> **PROBLEM STATEMENT**: Retype the lines exactly, starting with the line that contains "Task: Edit the legal address with pencil icon" and going on through the last line. Leave out the pictures.

[BEGIN TASK INPUT]

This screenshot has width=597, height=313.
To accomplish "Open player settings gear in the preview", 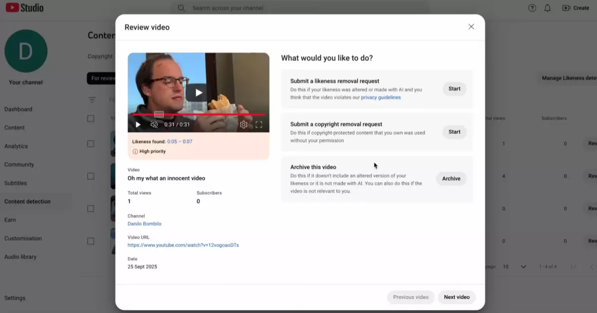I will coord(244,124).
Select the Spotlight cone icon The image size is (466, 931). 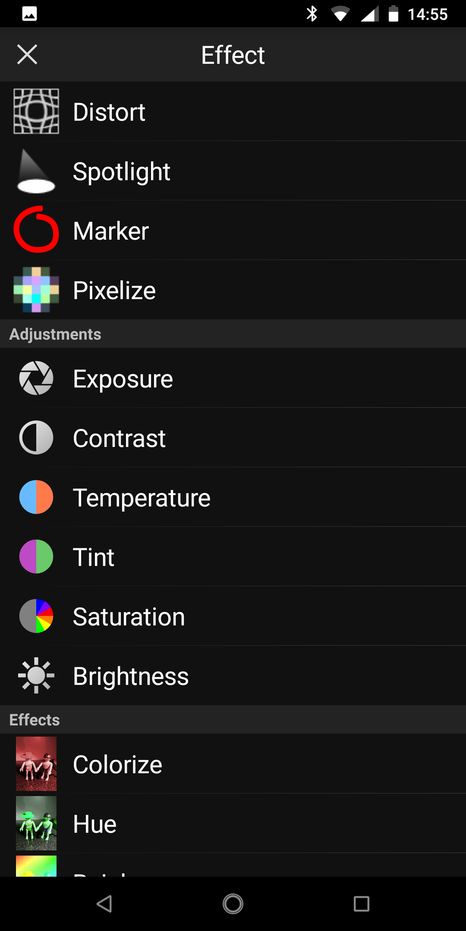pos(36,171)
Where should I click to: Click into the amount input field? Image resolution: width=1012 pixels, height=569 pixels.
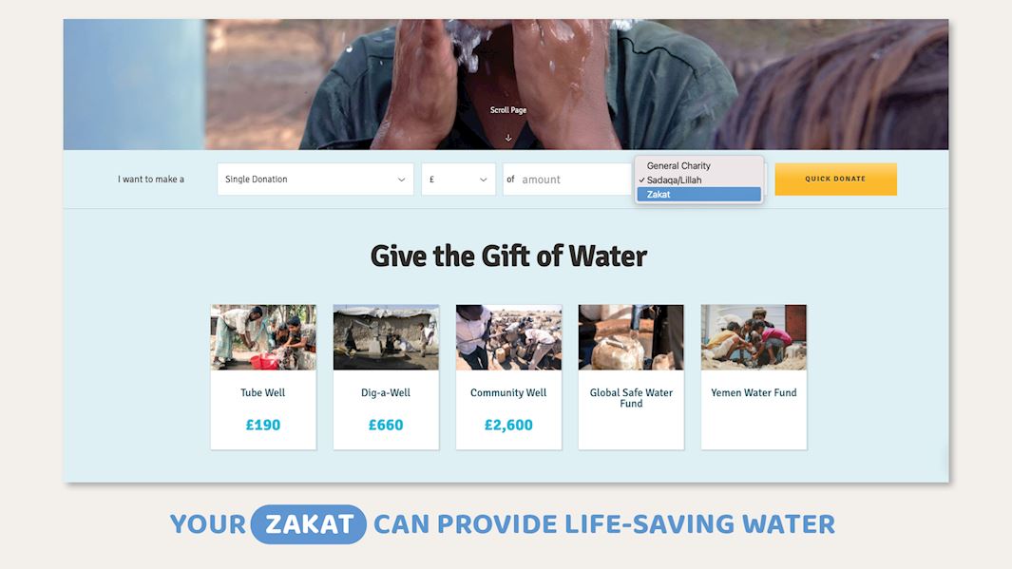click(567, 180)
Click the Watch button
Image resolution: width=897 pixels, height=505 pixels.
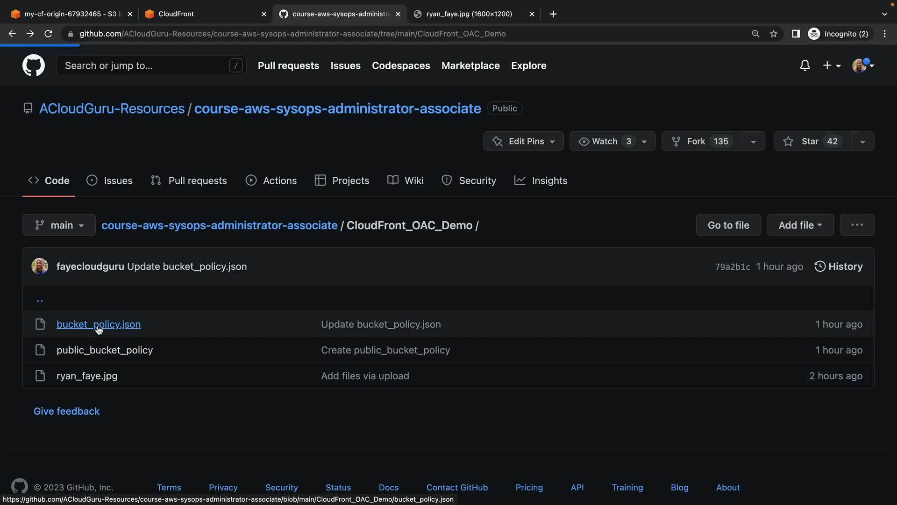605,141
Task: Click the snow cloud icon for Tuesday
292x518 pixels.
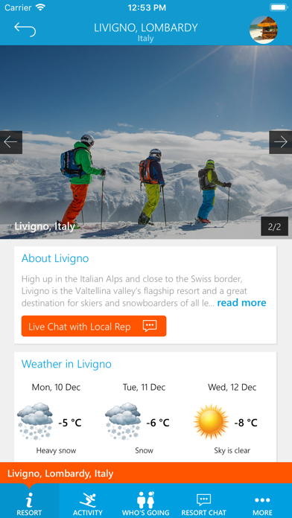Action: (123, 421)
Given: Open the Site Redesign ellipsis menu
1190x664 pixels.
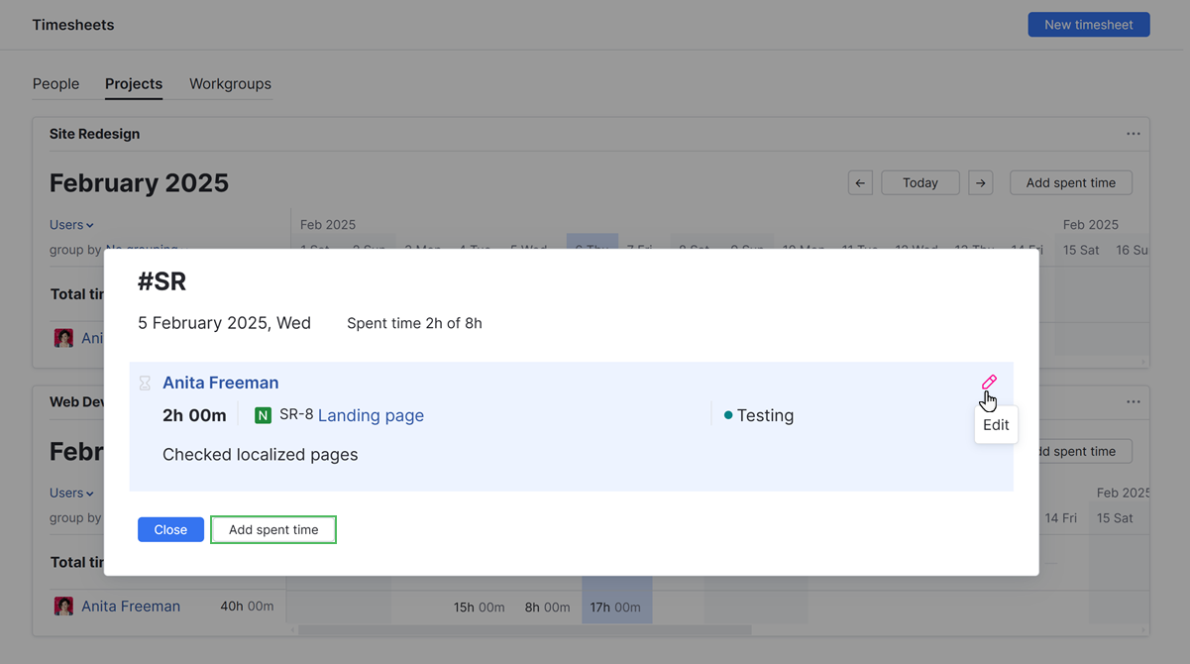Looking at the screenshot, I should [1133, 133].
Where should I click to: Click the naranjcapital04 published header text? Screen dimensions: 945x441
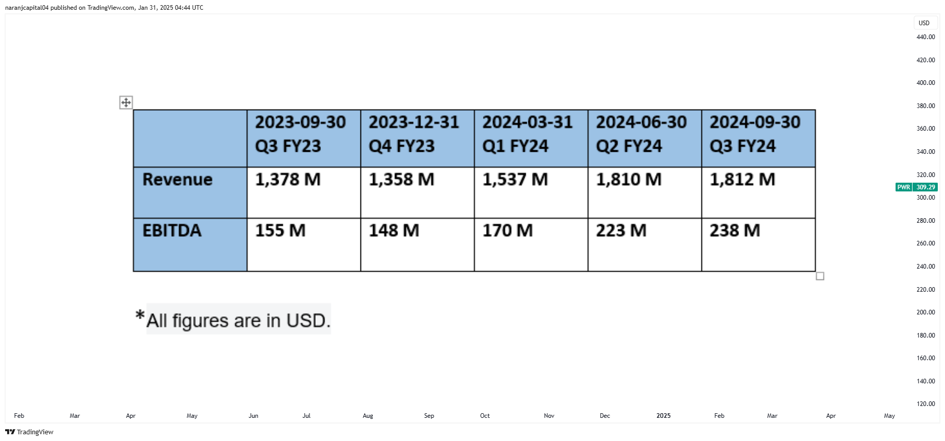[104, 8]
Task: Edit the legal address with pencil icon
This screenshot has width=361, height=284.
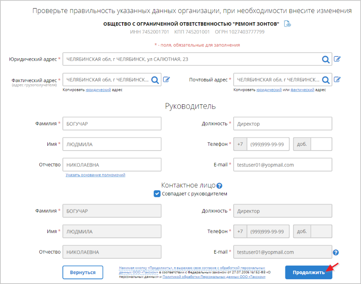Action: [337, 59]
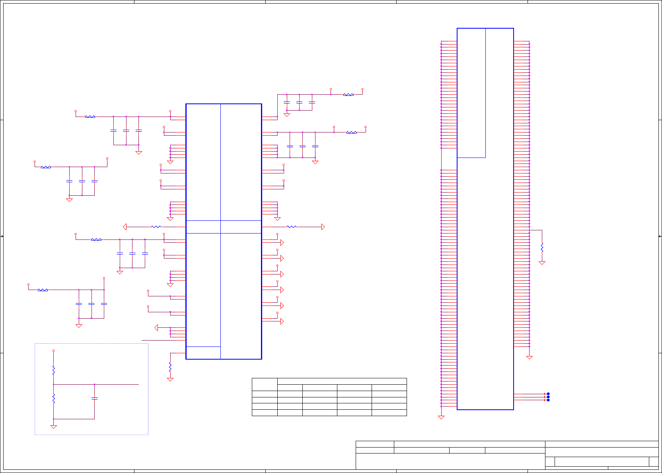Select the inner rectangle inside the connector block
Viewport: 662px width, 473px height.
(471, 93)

[END TASK INPUT]

> **SOLUTION FOR THIS PROBLEM**:
Task: Edit the legal address with pencil icon
This screenshot has width=361, height=284.
Action: [337, 59]
Select the inner rectangle inside the connector block
Viewport: 662px width, 473px height.
(471, 93)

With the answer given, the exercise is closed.